In 1933 Mann left Hitler’s Germany for Switzerland in self-imposed exile and was deprived of his citizenship by the Nazis in 1936.
Mann, who had anticipated and warned against the rise of fascism during the Weimar Republic (e.g., in Mario and the Magician), continued to combat it in many pamphlets and talks throughout the period of the Nazi regime and the Second World War. In 1938 he settled in the United states and became an American citizen in 1940 when he entered the U.S. army. From 1941 to 1953, lived in Santa Monica, California, but was disappointed with the American persecution of Communist sympathizers.
He was never to live in Germany again, though he traveled there regularly and was widely celebrated. His most important visit to Germany was in 1949, at the occasion of the 200th birthday of Johann Wolfgang von Goethe, and he received the Goethe Prizes of Weimar (East Germany) and Frankfurt (West Germany), but when he finally returned to Europe he settled near Zürich in 1953.
In August 12, 1955, he died of atherosclerosis in a hospital in Zürich and was buried in Kilchberg. He was aged 80.
Among the chief works of Mann's later years are the novels Lotte in Weimar (1939, tr.,The Beloved Returns), in which Mann returned to the world of Goethe's novel The Sorrows of Young Werther (1774) and provides the framework for a psychologically and technically ingenious portrait of the old Goethe.

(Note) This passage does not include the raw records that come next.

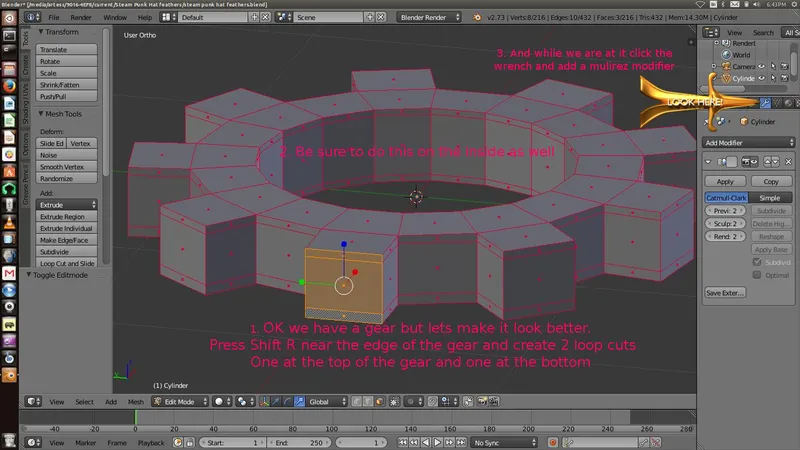Click the wrench modifiers tab icon
The width and height of the screenshot is (800, 450).
coord(765,102)
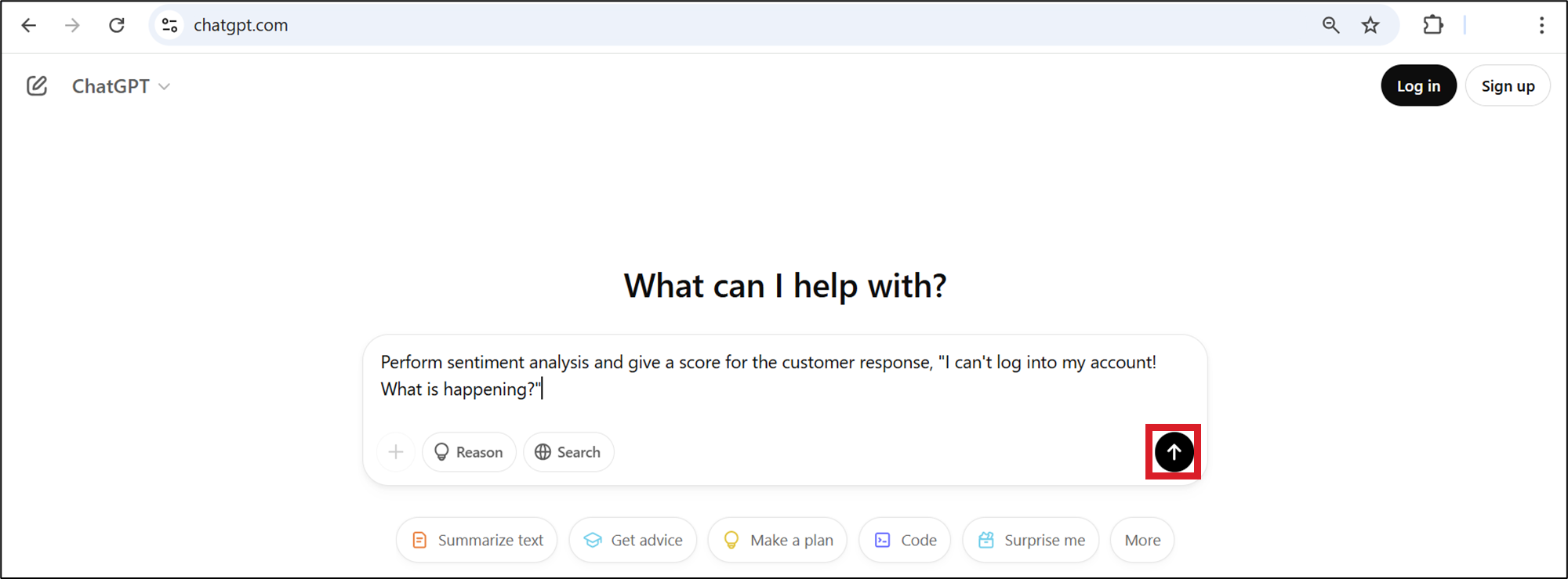This screenshot has height=579, width=1568.
Task: Bookmark this page with star icon
Action: tap(1370, 25)
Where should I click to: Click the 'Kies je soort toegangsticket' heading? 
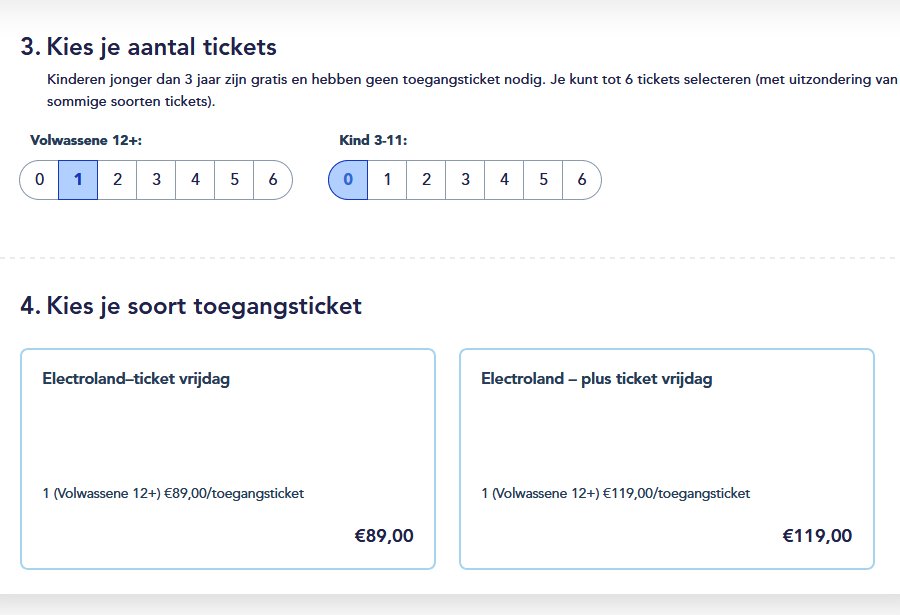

Dr. Faustus (1947) is the story of composer Adrian Leverkühn who chooses to pay with self-destruction for the powers of genius, a fate that echoes the last days of the Third Reich the story of and the corruption of german culture in the years leading up to World War II; and Confessions of Felix Krull (Bekenntnisse des Hochstaplers Felix Krull , 1954), which was still unfinished at Mann's death.
Other Mann's works are the collections of essays Leiden und Grösse der Meister (1935, tr.,Suffering and Greatness of the Masters); and the essay on Schiller, Versuch über Schiller (1955). A complete edition of his works in twelve volumes was published in Berlin (1956) and in Frankfurt (1960).
Mann admired greatly Russian literature and wrote several essays about on Leo Tolstoy and his "undying realism". Especially he loved Tolstoy's Anna Karenina. However, he disliked the later Tolstoy and considered him less noble than Goethe. In the essay Dostoevsky - With Moderation (1945) he deals with the author's supposed confession to Turgenev that he had violated an underage girl.
Mann's Diaries, unsealed in 1975, tell of his struggles with his sexuality, which found reflection in his works, most prominently through the obsession of the elderly Aschenbach for the 14-year-old Polish boy Tadzio in the novella Death in Venice (Der Tod in Venedig, 1912). In the story an author, Gustav von Aschenbach, whose character is said to be based on the composer Gustav Mahler, fells hopelessly in love with a young teenager, Tadzio. Obsessed with the boy, he stays in Venice during a cholera epidemic, and also dies of cholera. The story was adapted into screen by Luchino Visconti, starring Dirk Bogarde and Bjorn Andresen. As a theme Visconti used the Adagietto from Mahler's Fifth Symphony. Gilbert Adair's work The Real Tadzio describes how, in the summer of 1911, Mann had been staying at the Grand Hôtel des Bains in Venice with his wife and brother when he became enraptured by the angelic figure of W?adys?aw Moes, an 11-year-old Polish boy.